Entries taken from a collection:
══════════

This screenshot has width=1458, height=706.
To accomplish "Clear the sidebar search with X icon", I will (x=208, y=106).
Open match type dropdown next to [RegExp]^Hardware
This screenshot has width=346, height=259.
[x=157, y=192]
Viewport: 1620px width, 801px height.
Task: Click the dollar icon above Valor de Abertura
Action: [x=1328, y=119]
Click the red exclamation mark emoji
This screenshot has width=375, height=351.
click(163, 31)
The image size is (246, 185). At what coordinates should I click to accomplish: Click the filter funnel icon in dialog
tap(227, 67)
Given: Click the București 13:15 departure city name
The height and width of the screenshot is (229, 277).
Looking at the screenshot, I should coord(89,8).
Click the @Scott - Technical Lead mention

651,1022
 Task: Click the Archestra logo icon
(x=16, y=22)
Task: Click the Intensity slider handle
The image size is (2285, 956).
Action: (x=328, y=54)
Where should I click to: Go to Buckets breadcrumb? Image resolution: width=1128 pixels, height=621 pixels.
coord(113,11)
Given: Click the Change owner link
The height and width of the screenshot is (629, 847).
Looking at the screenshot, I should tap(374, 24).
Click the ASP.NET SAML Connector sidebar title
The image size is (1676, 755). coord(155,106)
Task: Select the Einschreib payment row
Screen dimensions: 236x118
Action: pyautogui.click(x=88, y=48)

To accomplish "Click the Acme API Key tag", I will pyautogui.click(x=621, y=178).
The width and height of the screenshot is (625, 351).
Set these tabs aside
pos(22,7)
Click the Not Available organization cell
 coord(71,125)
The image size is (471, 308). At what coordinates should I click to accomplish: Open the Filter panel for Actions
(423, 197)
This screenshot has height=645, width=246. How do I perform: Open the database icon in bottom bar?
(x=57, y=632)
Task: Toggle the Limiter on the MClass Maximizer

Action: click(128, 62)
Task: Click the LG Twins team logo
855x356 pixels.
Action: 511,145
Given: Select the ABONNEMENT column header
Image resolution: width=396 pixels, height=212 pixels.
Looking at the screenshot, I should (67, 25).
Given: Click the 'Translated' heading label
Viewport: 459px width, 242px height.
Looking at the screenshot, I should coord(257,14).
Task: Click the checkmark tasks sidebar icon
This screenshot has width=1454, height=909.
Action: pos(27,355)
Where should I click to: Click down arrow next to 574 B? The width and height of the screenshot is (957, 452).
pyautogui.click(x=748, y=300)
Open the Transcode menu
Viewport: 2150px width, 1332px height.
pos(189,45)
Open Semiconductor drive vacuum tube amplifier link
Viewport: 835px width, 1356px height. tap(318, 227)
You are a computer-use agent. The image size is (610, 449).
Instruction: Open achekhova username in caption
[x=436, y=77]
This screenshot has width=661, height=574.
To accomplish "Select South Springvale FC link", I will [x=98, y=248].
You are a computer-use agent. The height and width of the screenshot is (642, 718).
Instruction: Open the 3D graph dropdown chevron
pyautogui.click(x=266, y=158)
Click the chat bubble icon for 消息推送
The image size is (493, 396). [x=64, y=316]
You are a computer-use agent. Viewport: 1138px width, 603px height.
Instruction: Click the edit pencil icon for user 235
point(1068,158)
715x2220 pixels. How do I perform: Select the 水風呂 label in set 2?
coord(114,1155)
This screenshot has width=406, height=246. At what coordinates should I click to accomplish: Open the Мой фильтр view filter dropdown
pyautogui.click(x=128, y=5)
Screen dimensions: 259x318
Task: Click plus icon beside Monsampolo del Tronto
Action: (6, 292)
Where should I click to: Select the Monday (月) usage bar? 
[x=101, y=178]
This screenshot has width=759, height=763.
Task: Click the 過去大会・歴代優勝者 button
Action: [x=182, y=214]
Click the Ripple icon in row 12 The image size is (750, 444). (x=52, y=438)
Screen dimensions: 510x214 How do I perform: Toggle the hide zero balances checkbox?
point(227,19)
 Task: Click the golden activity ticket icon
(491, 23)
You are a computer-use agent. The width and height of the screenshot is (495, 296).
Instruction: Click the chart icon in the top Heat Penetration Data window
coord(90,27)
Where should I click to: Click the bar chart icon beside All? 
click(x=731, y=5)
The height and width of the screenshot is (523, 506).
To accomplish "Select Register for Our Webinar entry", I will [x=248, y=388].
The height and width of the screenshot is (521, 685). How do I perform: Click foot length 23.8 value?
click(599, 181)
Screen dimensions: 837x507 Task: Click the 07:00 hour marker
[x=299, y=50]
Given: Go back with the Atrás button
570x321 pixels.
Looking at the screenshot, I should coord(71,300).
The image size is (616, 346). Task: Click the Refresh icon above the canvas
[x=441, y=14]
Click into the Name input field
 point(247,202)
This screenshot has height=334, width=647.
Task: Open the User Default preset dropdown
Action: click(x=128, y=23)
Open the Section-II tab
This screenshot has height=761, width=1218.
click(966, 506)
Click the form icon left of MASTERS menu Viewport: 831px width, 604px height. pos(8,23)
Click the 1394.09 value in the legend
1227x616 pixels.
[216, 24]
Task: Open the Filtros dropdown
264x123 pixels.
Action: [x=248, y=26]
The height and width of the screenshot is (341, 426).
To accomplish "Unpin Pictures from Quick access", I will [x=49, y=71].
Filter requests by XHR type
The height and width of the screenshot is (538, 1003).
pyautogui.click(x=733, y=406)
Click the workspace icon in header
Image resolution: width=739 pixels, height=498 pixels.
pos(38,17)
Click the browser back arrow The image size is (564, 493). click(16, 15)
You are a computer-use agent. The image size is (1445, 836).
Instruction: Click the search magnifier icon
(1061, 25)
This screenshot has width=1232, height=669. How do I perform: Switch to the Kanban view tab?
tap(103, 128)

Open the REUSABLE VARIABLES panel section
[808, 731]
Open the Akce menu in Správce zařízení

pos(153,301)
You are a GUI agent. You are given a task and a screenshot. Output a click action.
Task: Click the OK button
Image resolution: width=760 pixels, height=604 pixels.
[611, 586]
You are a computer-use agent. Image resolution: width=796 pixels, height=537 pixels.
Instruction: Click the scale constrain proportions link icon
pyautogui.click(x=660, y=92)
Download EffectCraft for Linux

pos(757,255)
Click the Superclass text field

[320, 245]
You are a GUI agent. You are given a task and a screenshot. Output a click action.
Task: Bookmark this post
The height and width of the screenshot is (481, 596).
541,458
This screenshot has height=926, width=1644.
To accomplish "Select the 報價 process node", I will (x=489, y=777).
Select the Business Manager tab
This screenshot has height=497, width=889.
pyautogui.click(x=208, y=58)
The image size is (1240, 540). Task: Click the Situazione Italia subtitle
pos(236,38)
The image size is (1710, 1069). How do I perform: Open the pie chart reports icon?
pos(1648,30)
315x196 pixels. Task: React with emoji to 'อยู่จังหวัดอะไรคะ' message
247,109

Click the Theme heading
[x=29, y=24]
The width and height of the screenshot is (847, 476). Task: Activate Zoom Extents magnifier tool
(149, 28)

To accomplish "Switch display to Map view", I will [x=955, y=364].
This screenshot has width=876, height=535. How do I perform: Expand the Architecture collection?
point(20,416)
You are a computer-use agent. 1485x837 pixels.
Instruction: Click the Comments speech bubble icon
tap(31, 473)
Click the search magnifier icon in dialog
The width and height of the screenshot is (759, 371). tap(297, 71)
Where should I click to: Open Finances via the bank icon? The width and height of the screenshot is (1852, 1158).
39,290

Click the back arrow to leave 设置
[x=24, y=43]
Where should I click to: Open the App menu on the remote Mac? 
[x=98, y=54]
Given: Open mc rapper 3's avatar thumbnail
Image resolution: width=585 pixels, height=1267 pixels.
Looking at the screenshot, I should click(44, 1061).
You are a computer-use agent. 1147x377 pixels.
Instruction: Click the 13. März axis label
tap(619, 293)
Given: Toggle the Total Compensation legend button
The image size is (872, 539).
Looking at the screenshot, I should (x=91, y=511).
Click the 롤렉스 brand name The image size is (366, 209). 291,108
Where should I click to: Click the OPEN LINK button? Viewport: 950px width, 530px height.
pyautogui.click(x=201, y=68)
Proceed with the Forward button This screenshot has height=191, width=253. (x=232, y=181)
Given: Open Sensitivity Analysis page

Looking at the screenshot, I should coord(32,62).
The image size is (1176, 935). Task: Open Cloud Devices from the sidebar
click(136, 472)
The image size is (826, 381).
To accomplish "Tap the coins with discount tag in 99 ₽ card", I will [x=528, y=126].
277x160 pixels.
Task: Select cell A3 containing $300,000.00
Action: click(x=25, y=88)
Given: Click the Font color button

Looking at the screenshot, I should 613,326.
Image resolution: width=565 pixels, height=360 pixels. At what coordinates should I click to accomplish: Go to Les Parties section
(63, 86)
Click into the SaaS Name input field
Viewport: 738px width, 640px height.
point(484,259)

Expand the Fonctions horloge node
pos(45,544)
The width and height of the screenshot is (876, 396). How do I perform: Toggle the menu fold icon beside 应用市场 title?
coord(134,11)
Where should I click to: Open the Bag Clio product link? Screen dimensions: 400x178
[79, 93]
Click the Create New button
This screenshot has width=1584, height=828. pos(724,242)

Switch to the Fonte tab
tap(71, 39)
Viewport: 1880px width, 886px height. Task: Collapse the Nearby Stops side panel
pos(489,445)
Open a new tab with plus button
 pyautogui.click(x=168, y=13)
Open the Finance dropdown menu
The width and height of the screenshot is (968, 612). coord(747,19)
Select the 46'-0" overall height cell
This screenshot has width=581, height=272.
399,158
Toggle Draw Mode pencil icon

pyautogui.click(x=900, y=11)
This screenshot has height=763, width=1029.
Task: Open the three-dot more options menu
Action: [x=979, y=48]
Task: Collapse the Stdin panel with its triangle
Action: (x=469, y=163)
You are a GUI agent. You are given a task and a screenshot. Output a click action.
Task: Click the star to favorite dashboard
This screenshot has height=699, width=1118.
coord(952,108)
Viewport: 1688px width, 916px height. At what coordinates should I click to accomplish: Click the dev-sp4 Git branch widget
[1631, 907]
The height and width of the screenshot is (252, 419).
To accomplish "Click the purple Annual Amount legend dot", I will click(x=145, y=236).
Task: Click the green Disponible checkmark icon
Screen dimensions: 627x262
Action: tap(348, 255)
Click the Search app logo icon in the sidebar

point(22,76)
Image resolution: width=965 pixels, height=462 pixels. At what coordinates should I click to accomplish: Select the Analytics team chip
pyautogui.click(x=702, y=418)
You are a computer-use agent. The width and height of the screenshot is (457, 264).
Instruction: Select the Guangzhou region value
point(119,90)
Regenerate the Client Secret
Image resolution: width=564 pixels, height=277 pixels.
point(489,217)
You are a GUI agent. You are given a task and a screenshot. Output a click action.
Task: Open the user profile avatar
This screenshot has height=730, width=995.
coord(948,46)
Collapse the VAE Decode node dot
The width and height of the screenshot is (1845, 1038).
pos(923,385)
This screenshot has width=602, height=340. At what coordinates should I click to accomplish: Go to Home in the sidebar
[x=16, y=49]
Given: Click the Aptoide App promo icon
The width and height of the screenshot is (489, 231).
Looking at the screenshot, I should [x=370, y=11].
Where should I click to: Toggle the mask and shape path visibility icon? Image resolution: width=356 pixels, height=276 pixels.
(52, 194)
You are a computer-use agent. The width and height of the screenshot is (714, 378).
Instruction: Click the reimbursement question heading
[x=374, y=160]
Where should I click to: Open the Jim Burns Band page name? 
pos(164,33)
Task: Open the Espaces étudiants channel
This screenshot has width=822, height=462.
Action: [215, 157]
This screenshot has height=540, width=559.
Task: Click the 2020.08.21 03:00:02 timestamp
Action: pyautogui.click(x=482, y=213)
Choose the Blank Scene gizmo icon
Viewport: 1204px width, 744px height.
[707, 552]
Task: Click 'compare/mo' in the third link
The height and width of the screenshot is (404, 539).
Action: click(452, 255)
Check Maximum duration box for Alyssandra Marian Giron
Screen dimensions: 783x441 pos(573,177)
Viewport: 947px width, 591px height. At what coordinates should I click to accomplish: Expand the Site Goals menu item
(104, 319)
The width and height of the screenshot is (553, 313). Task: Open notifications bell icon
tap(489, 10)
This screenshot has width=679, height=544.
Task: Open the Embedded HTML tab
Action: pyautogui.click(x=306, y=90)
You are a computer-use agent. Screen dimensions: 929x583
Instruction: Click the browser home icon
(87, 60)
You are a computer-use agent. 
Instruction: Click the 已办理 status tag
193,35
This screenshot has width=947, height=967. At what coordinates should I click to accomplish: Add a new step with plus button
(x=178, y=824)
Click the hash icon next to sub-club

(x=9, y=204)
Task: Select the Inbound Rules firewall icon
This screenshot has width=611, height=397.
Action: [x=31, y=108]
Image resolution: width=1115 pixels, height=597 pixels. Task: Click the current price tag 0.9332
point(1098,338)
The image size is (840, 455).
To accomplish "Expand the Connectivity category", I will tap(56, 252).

══════════

Rewrite the lines between the one holding "Open Semiconductor drive" and the one holding "[x=299, y=50]", inclusive, as a JSON list of strings with one string per line. Leave out any blank lines.

[
  "Open Semiconductor drive vacuum tube amplifier link",
  "Viewport: 835px width, 1356px height. tap(318, 227)",
  "You are a computer-use agent. The image size is (610, 449).",
  "Instruction: Open achekhova username in caption",
  "[x=436, y=77]",
  "This screenshot has width=661, height=574.",
  "To accomplish \"Select South Springvale FC link\", I will [x=98, y=248].",
  "You are a computer-use agent. The height and width of the screenshot is (642, 718).",
  "Instruction: Open the 3D graph dropdown chevron",
  "pyautogui.click(x=266, y=158)",
  "Click the chat bubble icon for 消息推送",
  "The image size is (493, 396). [x=64, y=316]",
  "You are a computer-use agent. Viewport: 1138px width, 603px height.",
  "Instruction: Click the edit pencil icon for user 235",
  "point(1068,158)",
  "715x2220 pixels. How do I perform: Select the 水風呂 label in set 2?",
  "coord(114,1155)",
  "This screenshot has width=406, height=246. At what coordinates should I click to accomplish: Open the Мой фильтр view filter dropdown",
  "pyautogui.click(x=128, y=5)",
  "Screen dimensions: 259x318",
  "Task: Click plus icon beside Monsampolo del Tronto",
  "Action: (6, 292)",
  "Where should I click to: Select the Monday (月) usage bar? ",
  "[x=101, y=178]",
  "This screenshot has width=759, height=763.",
  "Task: Click the 過去大会・歴代優勝者 button",
  "Action: [x=182, y=214]",
  "Click the Ripple icon in row 12 The image size is (750, 444). (x=52, y=438)",
  "Screen dimensions: 510x214 How do I perform: Toggle the hide zero balances checkbox?",
  "point(227,19)",
  " Task: Click the golden activity ticket icon",
  "(491, 23)",
  "You are a computer-use agent. The width and height of the screenshot is (495, 296).",
  "Instruction: Click the chart icon in the top Heat Penetration Data window",
  "coord(90,27)",
  "Where should I click to: Click the bar chart icon beside All? ",
  "click(x=731, y=5)",
  "The height and width of the screenshot is (523, 506).",
  "To accomplish \"Select Register for Our Webinar entry\", I will [x=248, y=388].",
  "The height and width of the screenshot is (521, 685). How do I perform: Click foot length 23.8 value?",
  "click(599, 181)",
  "Screen dimensions: 837x507 Task: Click the 07:00 hour marker",
  "[x=299, y=50]"
]